WHAT YOU WILL DO -
Starting at the line that has "Given: Click the command input field" and stopping after the line that has "click(x=60, y=160)", copy the records with "column header" changed to "column heading" and nothing else altered.

──────────

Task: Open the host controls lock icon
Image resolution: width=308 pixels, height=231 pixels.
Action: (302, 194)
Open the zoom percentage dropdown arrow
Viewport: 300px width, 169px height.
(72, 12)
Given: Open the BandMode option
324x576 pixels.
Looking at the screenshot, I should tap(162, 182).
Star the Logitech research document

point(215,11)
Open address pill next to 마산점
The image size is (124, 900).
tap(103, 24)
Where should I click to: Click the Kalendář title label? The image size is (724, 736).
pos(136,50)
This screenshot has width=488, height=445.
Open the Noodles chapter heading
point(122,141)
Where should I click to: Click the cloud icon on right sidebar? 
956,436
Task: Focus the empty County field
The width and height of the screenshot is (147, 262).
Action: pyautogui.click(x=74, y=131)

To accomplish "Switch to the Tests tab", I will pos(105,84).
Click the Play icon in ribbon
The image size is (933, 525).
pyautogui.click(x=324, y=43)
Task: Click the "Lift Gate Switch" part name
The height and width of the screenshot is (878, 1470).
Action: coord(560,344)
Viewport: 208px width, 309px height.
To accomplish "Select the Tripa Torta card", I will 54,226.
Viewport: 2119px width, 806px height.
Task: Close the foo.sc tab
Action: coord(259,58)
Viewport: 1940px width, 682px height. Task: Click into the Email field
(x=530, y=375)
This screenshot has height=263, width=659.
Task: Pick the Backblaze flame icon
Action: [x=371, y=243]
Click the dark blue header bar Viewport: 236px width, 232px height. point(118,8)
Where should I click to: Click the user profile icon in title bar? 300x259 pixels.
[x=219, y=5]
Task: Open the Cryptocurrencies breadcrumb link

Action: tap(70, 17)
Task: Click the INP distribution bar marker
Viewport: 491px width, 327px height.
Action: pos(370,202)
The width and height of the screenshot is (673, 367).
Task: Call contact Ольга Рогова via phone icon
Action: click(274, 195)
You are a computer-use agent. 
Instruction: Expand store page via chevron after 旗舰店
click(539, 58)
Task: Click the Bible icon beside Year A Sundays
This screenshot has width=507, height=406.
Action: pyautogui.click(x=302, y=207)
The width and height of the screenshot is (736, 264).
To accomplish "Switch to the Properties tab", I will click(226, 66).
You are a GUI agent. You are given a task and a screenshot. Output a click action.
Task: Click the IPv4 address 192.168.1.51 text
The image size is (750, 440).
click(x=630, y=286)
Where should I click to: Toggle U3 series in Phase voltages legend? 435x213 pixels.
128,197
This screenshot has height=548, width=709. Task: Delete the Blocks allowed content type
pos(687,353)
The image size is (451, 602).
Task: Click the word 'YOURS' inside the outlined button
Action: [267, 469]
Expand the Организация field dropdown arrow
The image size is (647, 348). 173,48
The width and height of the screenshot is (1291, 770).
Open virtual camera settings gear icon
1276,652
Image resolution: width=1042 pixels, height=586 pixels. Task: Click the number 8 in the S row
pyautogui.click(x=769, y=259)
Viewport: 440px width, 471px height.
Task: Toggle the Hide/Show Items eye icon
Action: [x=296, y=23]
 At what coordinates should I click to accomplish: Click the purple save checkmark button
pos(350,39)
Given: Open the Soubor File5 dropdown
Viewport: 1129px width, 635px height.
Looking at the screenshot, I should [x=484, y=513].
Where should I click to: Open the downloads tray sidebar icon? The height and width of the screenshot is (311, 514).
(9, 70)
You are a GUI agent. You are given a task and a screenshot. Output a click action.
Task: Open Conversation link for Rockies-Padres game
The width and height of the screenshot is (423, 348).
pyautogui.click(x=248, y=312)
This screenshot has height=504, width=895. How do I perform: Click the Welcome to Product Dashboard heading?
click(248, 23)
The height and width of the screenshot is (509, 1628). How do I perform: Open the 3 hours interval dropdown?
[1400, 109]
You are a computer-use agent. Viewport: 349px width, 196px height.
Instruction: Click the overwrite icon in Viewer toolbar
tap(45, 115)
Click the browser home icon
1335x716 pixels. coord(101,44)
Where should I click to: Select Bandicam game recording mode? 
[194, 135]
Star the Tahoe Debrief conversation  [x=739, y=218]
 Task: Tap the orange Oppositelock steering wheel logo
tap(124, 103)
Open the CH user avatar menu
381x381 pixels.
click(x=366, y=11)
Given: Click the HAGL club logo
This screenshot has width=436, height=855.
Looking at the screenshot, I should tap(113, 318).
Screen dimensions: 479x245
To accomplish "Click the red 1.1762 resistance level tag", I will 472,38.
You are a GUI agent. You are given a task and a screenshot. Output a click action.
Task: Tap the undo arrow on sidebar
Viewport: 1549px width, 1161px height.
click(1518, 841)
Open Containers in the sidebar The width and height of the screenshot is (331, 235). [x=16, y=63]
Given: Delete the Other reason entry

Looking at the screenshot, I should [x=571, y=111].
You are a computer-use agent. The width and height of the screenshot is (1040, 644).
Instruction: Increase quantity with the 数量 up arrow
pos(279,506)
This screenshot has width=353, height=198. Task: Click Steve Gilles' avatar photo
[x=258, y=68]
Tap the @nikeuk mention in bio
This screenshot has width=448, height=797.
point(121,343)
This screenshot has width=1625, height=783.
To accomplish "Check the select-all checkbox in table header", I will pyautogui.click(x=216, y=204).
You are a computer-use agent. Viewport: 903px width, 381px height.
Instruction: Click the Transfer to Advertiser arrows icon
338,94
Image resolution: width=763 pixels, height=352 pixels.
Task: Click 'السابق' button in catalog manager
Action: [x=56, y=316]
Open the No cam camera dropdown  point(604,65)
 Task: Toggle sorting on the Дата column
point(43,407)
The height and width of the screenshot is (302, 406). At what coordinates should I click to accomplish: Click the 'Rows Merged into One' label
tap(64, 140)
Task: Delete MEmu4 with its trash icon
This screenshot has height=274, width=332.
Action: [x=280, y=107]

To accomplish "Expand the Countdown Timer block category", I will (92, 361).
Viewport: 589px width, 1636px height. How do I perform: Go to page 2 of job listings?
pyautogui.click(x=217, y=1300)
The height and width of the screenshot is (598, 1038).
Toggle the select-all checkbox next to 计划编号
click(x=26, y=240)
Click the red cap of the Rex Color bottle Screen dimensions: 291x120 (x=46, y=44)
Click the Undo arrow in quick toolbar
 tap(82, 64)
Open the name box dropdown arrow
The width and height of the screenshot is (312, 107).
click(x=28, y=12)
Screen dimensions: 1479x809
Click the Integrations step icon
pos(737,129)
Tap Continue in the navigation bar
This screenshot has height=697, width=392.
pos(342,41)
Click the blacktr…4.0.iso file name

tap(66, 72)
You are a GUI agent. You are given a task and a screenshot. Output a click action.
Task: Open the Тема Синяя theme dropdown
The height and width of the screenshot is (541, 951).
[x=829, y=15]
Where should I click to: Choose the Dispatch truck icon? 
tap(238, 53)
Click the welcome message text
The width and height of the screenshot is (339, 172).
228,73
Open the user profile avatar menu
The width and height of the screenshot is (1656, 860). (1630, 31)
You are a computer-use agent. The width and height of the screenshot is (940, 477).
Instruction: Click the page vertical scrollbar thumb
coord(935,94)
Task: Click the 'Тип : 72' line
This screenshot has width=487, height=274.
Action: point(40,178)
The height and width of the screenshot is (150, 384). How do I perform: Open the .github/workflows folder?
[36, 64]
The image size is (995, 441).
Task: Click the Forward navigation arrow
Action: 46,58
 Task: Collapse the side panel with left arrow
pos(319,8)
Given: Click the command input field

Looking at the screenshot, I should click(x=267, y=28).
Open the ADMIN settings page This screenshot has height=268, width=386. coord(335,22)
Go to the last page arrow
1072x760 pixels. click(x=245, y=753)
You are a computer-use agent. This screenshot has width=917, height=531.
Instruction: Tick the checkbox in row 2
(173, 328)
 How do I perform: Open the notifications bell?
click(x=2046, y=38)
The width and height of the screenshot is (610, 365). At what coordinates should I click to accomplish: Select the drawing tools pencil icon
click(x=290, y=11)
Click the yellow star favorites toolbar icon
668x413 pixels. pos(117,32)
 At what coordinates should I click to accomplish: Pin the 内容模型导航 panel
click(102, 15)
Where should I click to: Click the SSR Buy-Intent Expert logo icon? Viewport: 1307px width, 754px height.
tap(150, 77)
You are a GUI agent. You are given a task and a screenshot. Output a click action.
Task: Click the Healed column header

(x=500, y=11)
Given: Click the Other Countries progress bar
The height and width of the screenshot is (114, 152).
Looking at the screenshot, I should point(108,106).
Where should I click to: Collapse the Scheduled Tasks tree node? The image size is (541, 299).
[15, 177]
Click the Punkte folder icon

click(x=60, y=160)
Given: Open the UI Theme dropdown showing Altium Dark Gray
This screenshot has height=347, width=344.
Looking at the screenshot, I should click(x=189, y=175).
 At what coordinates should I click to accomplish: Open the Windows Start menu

──────────

TASK RESPONSE -
Given: Click the command input field

Looking at the screenshot, I should click(x=267, y=28).
Open the ADMIN settings page This screenshot has height=268, width=386. coord(335,22)
Go to the last page arrow
1072x760 pixels. click(x=245, y=753)
You are a computer-use agent. This screenshot has width=917, height=531.
Instruction: Tick the checkbox in row 2
(173, 328)
 How do I perform: Open the notifications bell?
click(x=2046, y=38)
The width and height of the screenshot is (610, 365). At what coordinates should I click to accomplish: Select the drawing tools pencil icon
click(x=290, y=11)
Click the yellow star favorites toolbar icon
668x413 pixels. pos(117,32)
 At what coordinates should I click to accomplish: Pin the 内容模型导航 panel
click(102, 15)
Where should I click to: Click the SSR Buy-Intent Expert logo icon? Viewport: 1307px width, 754px height.
tap(150, 77)
You are a GUI agent. You are given a task and a screenshot. Output a click action.
Task: Click the Healed column heading

(x=500, y=11)
Given: Click the Other Countries progress bar
The height and width of the screenshot is (114, 152).
Looking at the screenshot, I should point(108,106).
Where should I click to: Collapse the Scheduled Tasks tree node? The image size is (541, 299).
[15, 177]
Click the Punkte folder icon

click(x=60, y=160)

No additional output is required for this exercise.